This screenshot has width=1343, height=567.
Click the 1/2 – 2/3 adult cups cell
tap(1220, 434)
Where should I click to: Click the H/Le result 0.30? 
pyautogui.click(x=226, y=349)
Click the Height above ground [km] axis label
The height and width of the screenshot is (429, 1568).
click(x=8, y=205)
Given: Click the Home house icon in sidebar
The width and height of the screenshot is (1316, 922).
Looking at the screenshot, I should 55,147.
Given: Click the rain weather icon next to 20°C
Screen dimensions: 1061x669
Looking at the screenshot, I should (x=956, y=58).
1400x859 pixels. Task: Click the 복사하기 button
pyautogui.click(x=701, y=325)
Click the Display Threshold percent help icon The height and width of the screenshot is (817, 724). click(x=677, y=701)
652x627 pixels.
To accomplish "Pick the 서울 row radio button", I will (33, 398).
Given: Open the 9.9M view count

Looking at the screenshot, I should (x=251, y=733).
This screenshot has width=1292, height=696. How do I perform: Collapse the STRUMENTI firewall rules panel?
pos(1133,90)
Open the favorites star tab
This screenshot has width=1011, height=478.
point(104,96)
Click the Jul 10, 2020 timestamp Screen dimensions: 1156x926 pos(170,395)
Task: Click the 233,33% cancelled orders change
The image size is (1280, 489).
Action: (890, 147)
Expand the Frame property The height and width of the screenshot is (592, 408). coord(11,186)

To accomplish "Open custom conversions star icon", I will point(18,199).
------------------------------
▸ Problem to work on: Please give an exact restatement of only the lines from the beginning of the material above to the line with "Click the Jul", inclusive.

▸ Output below:
This screenshot has width=1343, height=567.
Click the 1/2 – 2/3 adult cups cell
tap(1220, 434)
Where should I click to: Click the H/Le result 0.30? 
pyautogui.click(x=226, y=349)
Click the Height above ground [km] axis label
The height and width of the screenshot is (429, 1568).
click(x=8, y=205)
Given: Click the Home house icon in sidebar
The width and height of the screenshot is (1316, 922).
Looking at the screenshot, I should 55,147.
Given: Click the rain weather icon next to 20°C
Screen dimensions: 1061x669
Looking at the screenshot, I should (x=956, y=58).
1400x859 pixels. Task: Click the 복사하기 button
pyautogui.click(x=701, y=325)
Click the Display Threshold percent help icon The height and width of the screenshot is (817, 724). click(x=677, y=701)
652x627 pixels.
To accomplish "Pick the 서울 row radio button", I will (33, 398).
Given: Open the 9.9M view count

Looking at the screenshot, I should (x=251, y=733).
This screenshot has width=1292, height=696. How do I perform: Collapse the STRUMENTI firewall rules panel?
pos(1133,90)
Open the favorites star tab
This screenshot has width=1011, height=478.
point(104,96)
Click the Jul 10, 2020 timestamp Screen dimensions: 1156x926 pos(170,395)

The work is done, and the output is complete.